Exercise inputs:
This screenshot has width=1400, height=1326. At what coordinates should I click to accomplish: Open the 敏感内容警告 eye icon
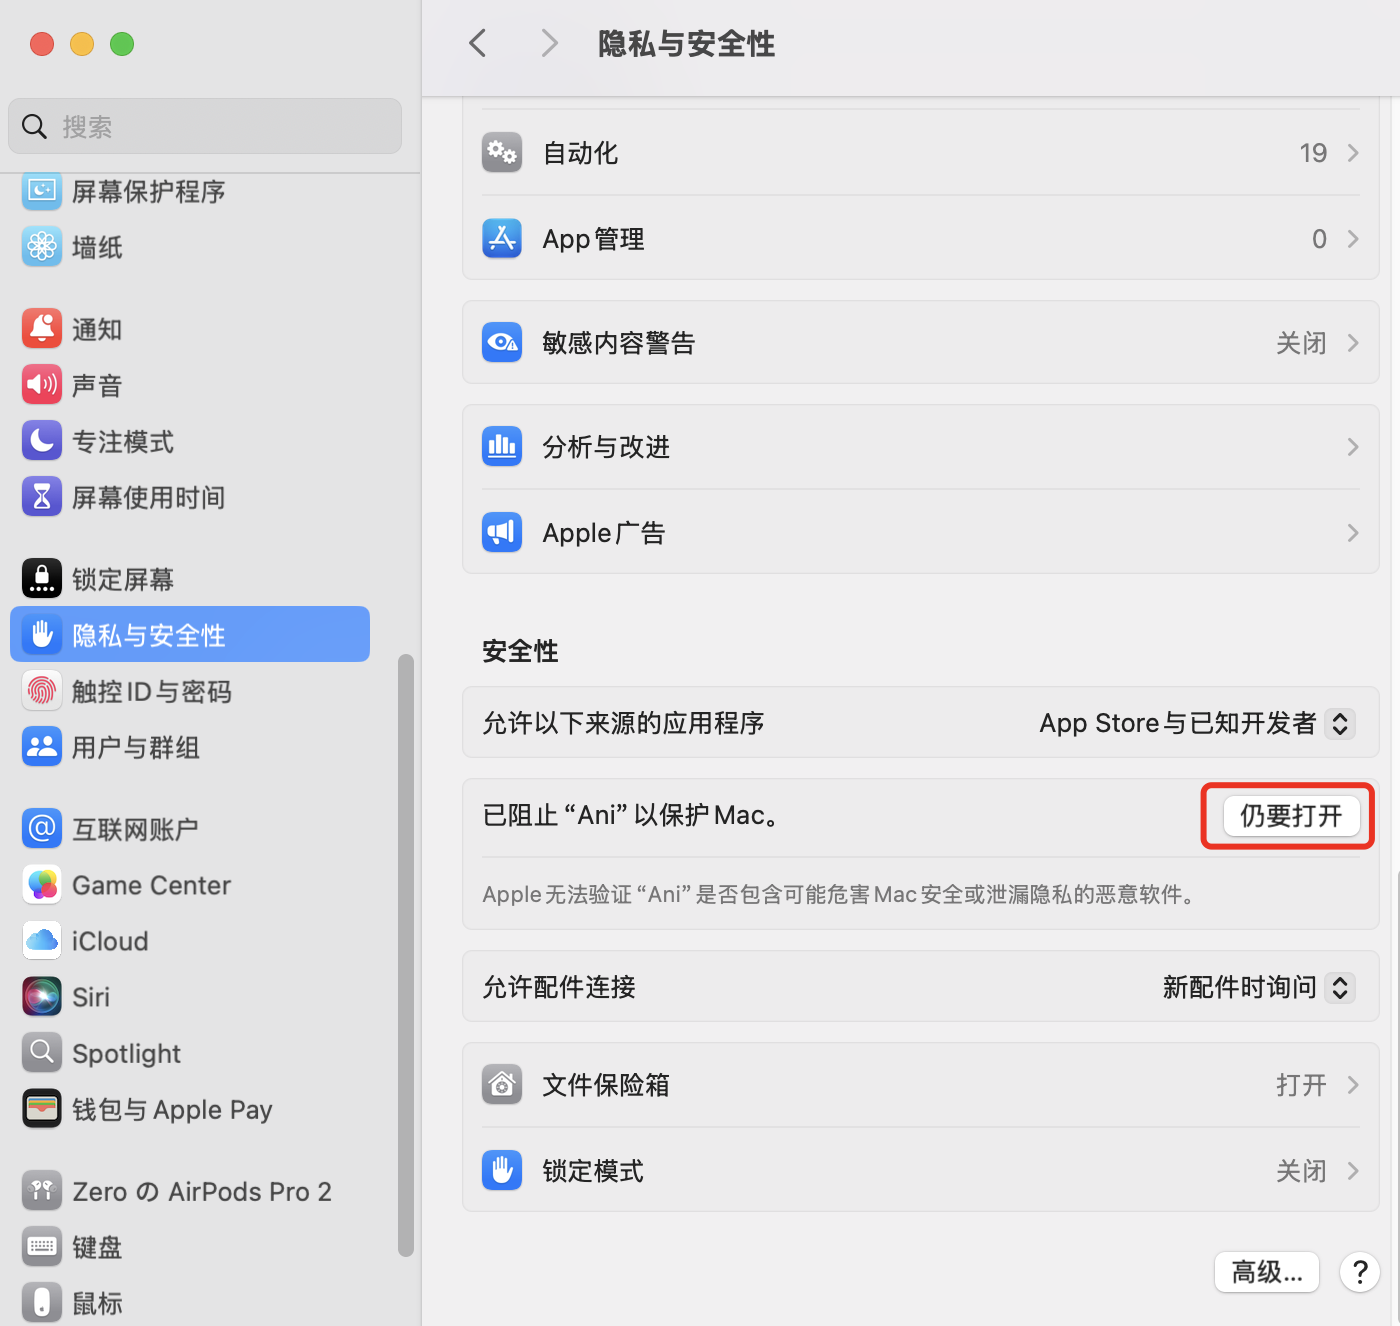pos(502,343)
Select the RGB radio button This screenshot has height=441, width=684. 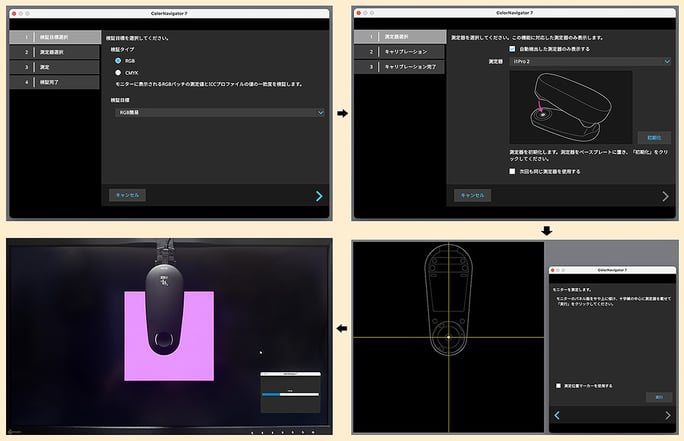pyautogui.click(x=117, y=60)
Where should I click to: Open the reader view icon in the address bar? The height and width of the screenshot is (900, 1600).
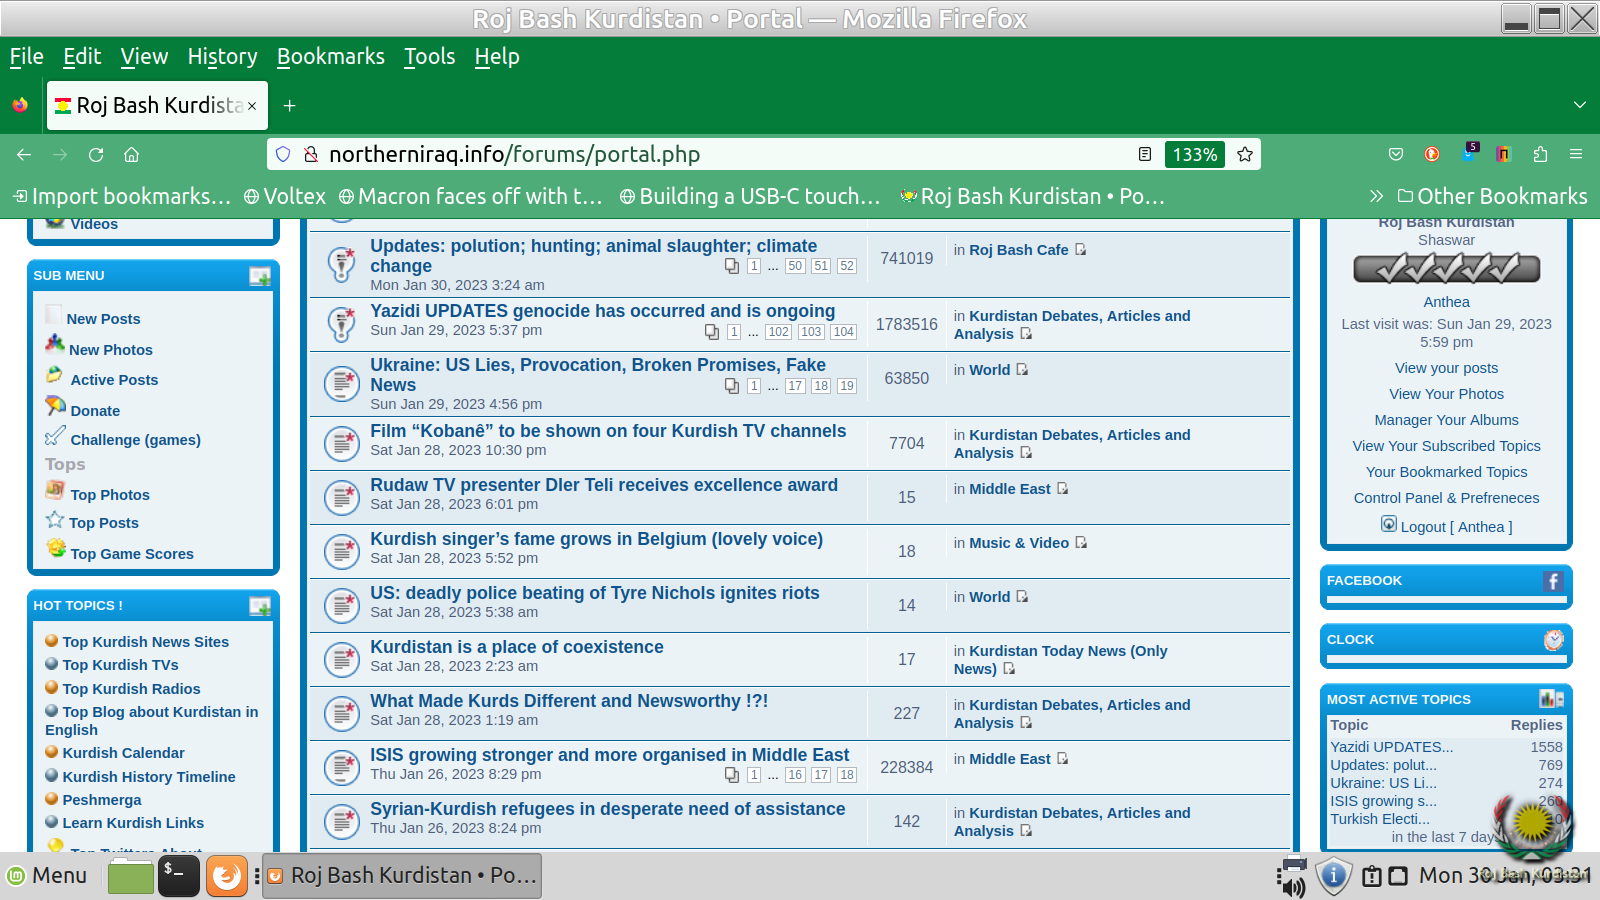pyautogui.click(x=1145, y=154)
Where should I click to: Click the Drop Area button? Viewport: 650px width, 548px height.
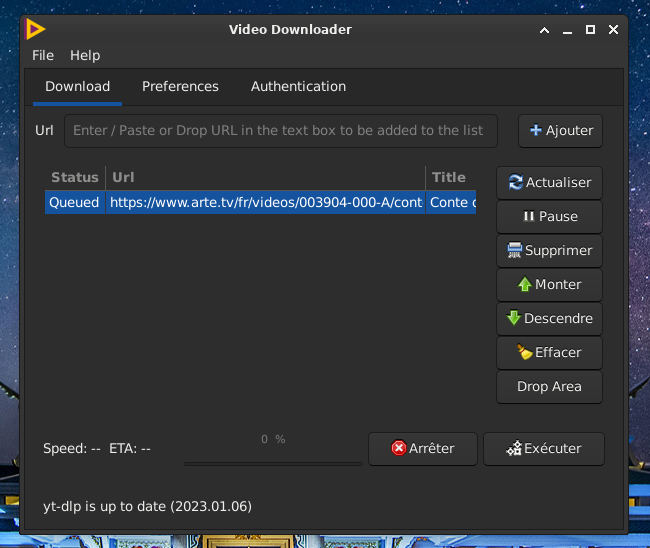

Instructions to follow:
Where the line with "Where should I click to: Open" appears in the entries above, begin there and restate every line to the end word for word, minus the pictures.

Result:
Where should I click to: Open the reader view icon in the address bar? The height and width of the screenshot is (900, 1600).
pyautogui.click(x=1145, y=154)
Where should I click to: Click the Drop Area button? Viewport: 650px width, 548px height.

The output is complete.